## WHAT IS EXPECTED
Reproduce every one of the following entries word for word, with nothing changed.

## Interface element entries
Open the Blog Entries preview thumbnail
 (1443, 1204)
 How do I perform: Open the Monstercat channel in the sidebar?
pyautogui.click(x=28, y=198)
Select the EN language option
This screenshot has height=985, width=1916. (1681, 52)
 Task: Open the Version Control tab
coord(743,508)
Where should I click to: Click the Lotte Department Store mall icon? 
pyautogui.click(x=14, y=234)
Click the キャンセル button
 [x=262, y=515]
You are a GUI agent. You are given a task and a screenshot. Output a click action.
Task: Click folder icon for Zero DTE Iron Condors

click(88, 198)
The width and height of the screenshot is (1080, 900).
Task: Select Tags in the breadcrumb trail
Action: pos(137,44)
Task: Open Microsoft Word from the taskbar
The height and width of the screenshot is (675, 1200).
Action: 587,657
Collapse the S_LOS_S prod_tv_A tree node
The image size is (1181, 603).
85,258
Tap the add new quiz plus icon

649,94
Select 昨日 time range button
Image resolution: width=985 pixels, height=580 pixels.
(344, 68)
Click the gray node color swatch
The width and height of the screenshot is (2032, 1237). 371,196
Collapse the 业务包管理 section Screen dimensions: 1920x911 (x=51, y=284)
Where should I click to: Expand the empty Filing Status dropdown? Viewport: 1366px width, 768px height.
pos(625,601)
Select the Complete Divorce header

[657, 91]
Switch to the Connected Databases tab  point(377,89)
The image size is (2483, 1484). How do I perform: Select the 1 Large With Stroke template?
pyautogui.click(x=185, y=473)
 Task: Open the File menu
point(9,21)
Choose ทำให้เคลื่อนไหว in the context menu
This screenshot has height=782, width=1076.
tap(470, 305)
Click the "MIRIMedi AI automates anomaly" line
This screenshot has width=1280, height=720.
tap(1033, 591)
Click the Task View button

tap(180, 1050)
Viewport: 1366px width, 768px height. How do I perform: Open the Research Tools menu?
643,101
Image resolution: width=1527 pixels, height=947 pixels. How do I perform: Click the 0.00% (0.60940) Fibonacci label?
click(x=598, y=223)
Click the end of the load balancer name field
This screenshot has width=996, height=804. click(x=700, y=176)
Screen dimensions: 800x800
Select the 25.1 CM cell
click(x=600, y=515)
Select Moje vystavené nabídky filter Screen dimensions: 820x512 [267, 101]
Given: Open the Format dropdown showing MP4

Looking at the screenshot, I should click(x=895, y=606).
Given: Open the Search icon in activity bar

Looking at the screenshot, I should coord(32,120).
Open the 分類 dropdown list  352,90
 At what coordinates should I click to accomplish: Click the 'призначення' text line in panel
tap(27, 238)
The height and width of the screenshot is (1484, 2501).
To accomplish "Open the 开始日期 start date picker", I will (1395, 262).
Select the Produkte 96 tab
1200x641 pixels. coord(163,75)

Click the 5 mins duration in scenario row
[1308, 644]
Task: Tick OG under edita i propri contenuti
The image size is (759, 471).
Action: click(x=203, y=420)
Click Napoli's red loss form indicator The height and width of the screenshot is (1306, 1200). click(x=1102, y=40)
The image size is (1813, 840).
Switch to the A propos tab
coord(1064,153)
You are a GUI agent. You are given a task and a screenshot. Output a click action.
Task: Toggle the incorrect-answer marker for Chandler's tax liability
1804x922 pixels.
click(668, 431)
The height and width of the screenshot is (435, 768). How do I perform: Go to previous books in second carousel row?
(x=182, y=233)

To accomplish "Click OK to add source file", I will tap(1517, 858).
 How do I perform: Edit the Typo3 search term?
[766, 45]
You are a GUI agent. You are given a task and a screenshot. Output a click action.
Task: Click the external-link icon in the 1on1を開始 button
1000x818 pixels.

## REPLY TO THE EXERCISE
Open the Blog Entries preview thumbnail
 (1443, 1204)
 How do I perform: Open the Monstercat channel in the sidebar?
pyautogui.click(x=28, y=198)
Select the EN language option
This screenshot has height=985, width=1916. (1681, 52)
 Task: Open the Version Control tab
coord(743,508)
Where should I click to: Click the Lotte Department Store mall icon? 
pyautogui.click(x=14, y=234)
Click the キャンセル button
 [x=262, y=515]
You are a GUI agent. You are given a task and a screenshot. Output a click action.
Task: Click folder icon for Zero DTE Iron Condors

click(88, 198)
The width and height of the screenshot is (1080, 900).
Task: Select Tags in the breadcrumb trail
Action: pos(137,44)
Task: Open Microsoft Word from the taskbar
The height and width of the screenshot is (675, 1200).
Action: 587,657
Collapse the S_LOS_S prod_tv_A tree node
The image size is (1181, 603).
85,258
Tap the add new quiz plus icon

649,94
Select 昨日 time range button
Image resolution: width=985 pixels, height=580 pixels.
(344, 68)
Click the gray node color swatch
The width and height of the screenshot is (2032, 1237). 371,196
Collapse the 业务包管理 section Screen dimensions: 1920x911 (x=51, y=284)
Where should I click to: Expand the empty Filing Status dropdown? Viewport: 1366px width, 768px height.
pos(625,601)
Select the Complete Divorce header

[657, 91]
Switch to the Connected Databases tab  point(377,89)
The image size is (2483, 1484). How do I perform: Select the 1 Large With Stroke template?
pyautogui.click(x=185, y=473)
 Task: Open the File menu
point(9,21)
Choose ทำให้เคลื่อนไหว in the context menu
This screenshot has height=782, width=1076.
tap(470, 305)
Click the "MIRIMedi AI automates anomaly" line
This screenshot has width=1280, height=720.
tap(1033, 591)
Click the Task View button

tap(180, 1050)
Viewport: 1366px width, 768px height. How do I perform: Open the Research Tools menu?
643,101
Image resolution: width=1527 pixels, height=947 pixels. How do I perform: Click the 0.00% (0.60940) Fibonacci label?
click(x=598, y=223)
Click the end of the load balancer name field
This screenshot has width=996, height=804. click(x=700, y=176)
Screen dimensions: 800x800
Select the 25.1 CM cell
click(x=600, y=515)
Select Moje vystavené nabídky filter Screen dimensions: 820x512 [267, 101]
Given: Open the Format dropdown showing MP4

Looking at the screenshot, I should click(x=895, y=606).
Given: Open the Search icon in activity bar

Looking at the screenshot, I should coord(32,120).
Open the 分類 dropdown list  352,90
 At what coordinates should I click to accomplish: Click the 'призначення' text line in panel
tap(27, 238)
The height and width of the screenshot is (1484, 2501).
To accomplish "Open the 开始日期 start date picker", I will (1395, 262).
Select the Produkte 96 tab
1200x641 pixels. coord(163,75)

Click the 5 mins duration in scenario row
[1308, 644]
Task: Tick OG under edita i propri contenuti
The image size is (759, 471).
Action: click(x=203, y=420)
Click Napoli's red loss form indicator The height and width of the screenshot is (1306, 1200). click(x=1102, y=40)
The image size is (1813, 840).
Switch to the A propos tab
coord(1064,153)
You are a GUI agent. You are given a task and a screenshot. Output a click action.
Task: Toggle the incorrect-answer marker for Chandler's tax liability
1804x922 pixels.
click(668, 431)
The height and width of the screenshot is (435, 768). How do I perform: Go to previous books in second carousel row?
(x=182, y=233)

To accomplish "Click OK to add source file", I will tap(1517, 858).
 How do I perform: Edit the Typo3 search term?
[766, 45]
You are a GUI agent. You are given a task and a screenshot. Output a click action.
Task: Click the external-link icon in the 1on1を開始 button
1000x818 pixels.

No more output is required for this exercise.